What is NOT the Mission of the Church? 7 2011-11-15T21:01:57-04:00

In this post on Kevin DeYoung and Greg Gilbert’s book I want to reflect on chapter 8, “Seeking Shalom: Understanding the New Heavens and the New Earth”. While I don’t think I’d come out much different from them in conclusion—they advocate a “faithful presence” a la James Davidson Hunter, I think there are at least two weaknesses in the discussion.

DeYoung and Gilbert’s major assertion in the chapter is the responsibility of bringing into existence the new creation is God’s and Jesus’, as the new Adam, and, therefore, is not ours. They critique evangelical views that suggest that Christians have a role in bringing about New Creation – singling out specifically Gabe Lyons.

Internal to this argument is assertion that the so-called cultural mandate given to Adam was rendered impossible by the fall. And only with Jesus, the second Adam (Rom 5), does Adam’s mandate come to its completion; and, as Jesus’, again it is not ours in any sense.

Finally, they note the ambivalence in Scripture in regard to the question of continuity and discontinuity between the old heaven and earth and the new.

The major weakness in their argument is the absence of Israel and David in the discussion of God’s redemption story in reference to the cultural mandate. They, like so many others, completely ignore three-fourths of the Bible’s story by inappropriately jumping from Adam to Jesus, completely skipping Israel and David as antecedent elements of  an Adam Christology. While they acknowledge the ongoing story with a single reference to the role of the Levitical priests as “workers” and “keepers” of the tabernacle/temple, they have no appreciation of the relationship between Israel, David and Jesus.

It is not possible to fully develop it here, but it is quite clear that Israel in the Promise Land too represented a new Adam. Israel was given the Promised Land as a gift (as the Eden to Adam) and commanded to subdue it (as Adam was). However, (like Adam) they failed in their “cultural”, vocational mandate. This mandate was then transferred for all of Israel to their kingly representative. With the Davidic covenant, Israel’s vocation was inextricably linked to the Davidic king. David became God’s new Adam as Israel’s representative. David and Solomon go far in fulfilling their mandate. In fact, if you look at the borders of their kingdom at its zenith, they take more of the land that was promised to Abraham than at any other time in Israel’s history; but still they don’t subdue the whole land of Promise.

What’s more, David and Solomon fail to be faithful to God. Israel’s kingship, while developing and furthering the Story, does not succeed bringing to completion the cultural mandate. Yet Davidic kingship is now unalterably the shape of the Story, and will lead to the coming Messiah. The prophets foresaw a day when God would renew the earth. He would bring about a new creation (Isa 65-66); he would rebuild the “fallen tent of David” (Amos 9) and install a new Davidic king over a restored Israel in a restored, sin-free creation (Ezek 34-37). Jesus is that predicted new Son of David. Jesus is therefore the new Adam.

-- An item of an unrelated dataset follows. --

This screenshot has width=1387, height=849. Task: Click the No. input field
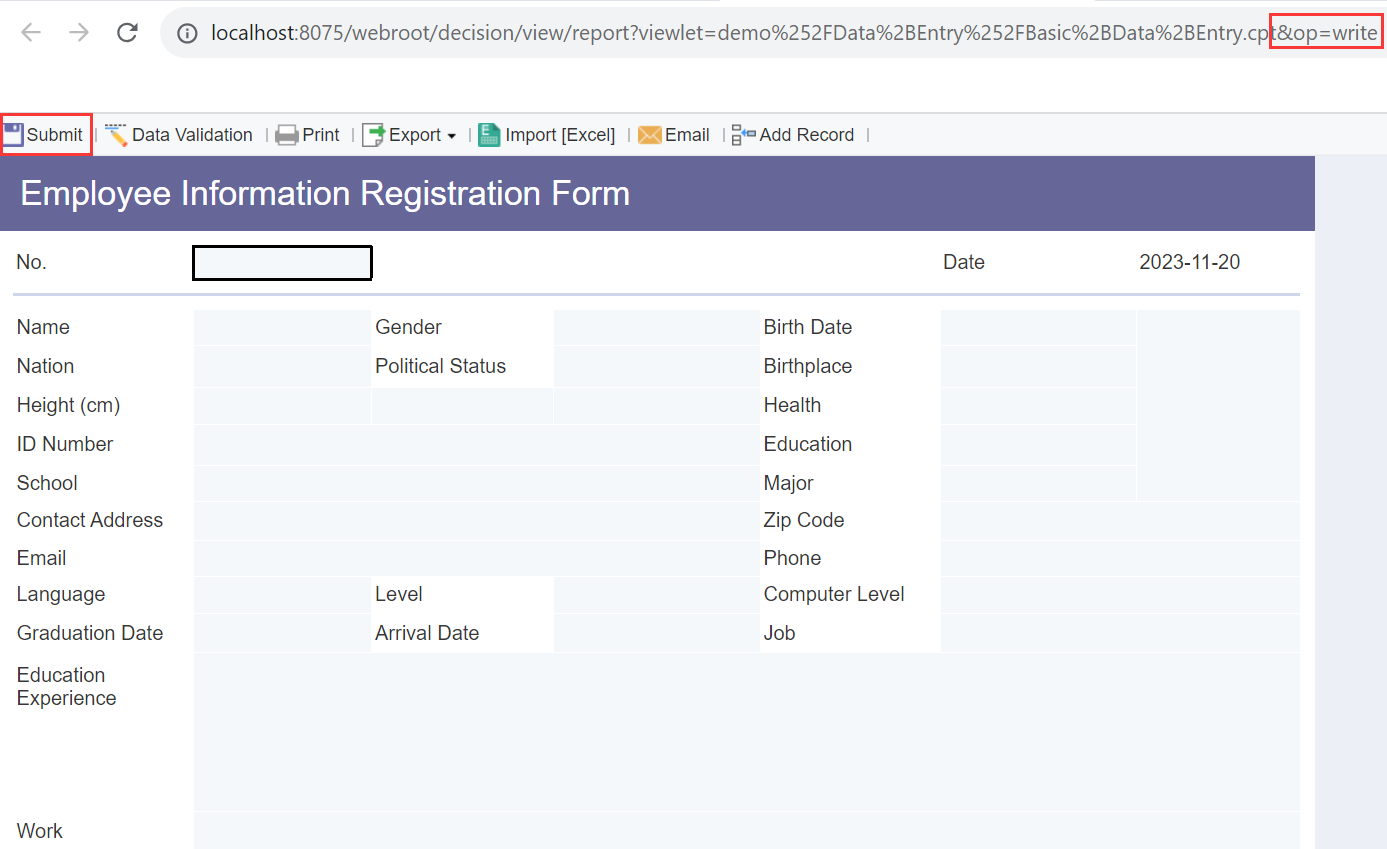282,262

Get this right the. Paul doesn’t skip over Israel to Adam. Jesus is the new Adam precisely because he’s the Davidic messiah, because Jesus is the Davidic messiah of Israel, because Jesus is the Davidic messiah of Israel that resets the fallen Adam and completes the cultural mandate. Israel doesn’t get side stepped in the argument. Israel and its Davidic king are the structure of the mandate.

The second weakness is the lack of clarity on the question of who is the “us” and “our” in the call to faithful presence. Consider this statement:

No, our task, as it has always been for the people of God, is to live in this passage age with simple faithfulness. We are to strive for a “faithful presence” in a fallen world.

My question: whose task is this? Mine as an individual or ours as a church body? If the latter, then it seems that faithful presence is at the core of our Christian identity and therefore at the core of our mission as corporate body of Messiah.

Which leads me to on final point. If we are the corporate body of Messiah, then why wouldn’t it follow that together as the body of Messiah we would not have the cultural mandate that he has? Can someone tell me why we would not, by extension, have the mandate that Jesus does? Isn’t it the case that in him we are also the “image” of God as we are formed by His Spirit (Rom 8; Col 1-2)?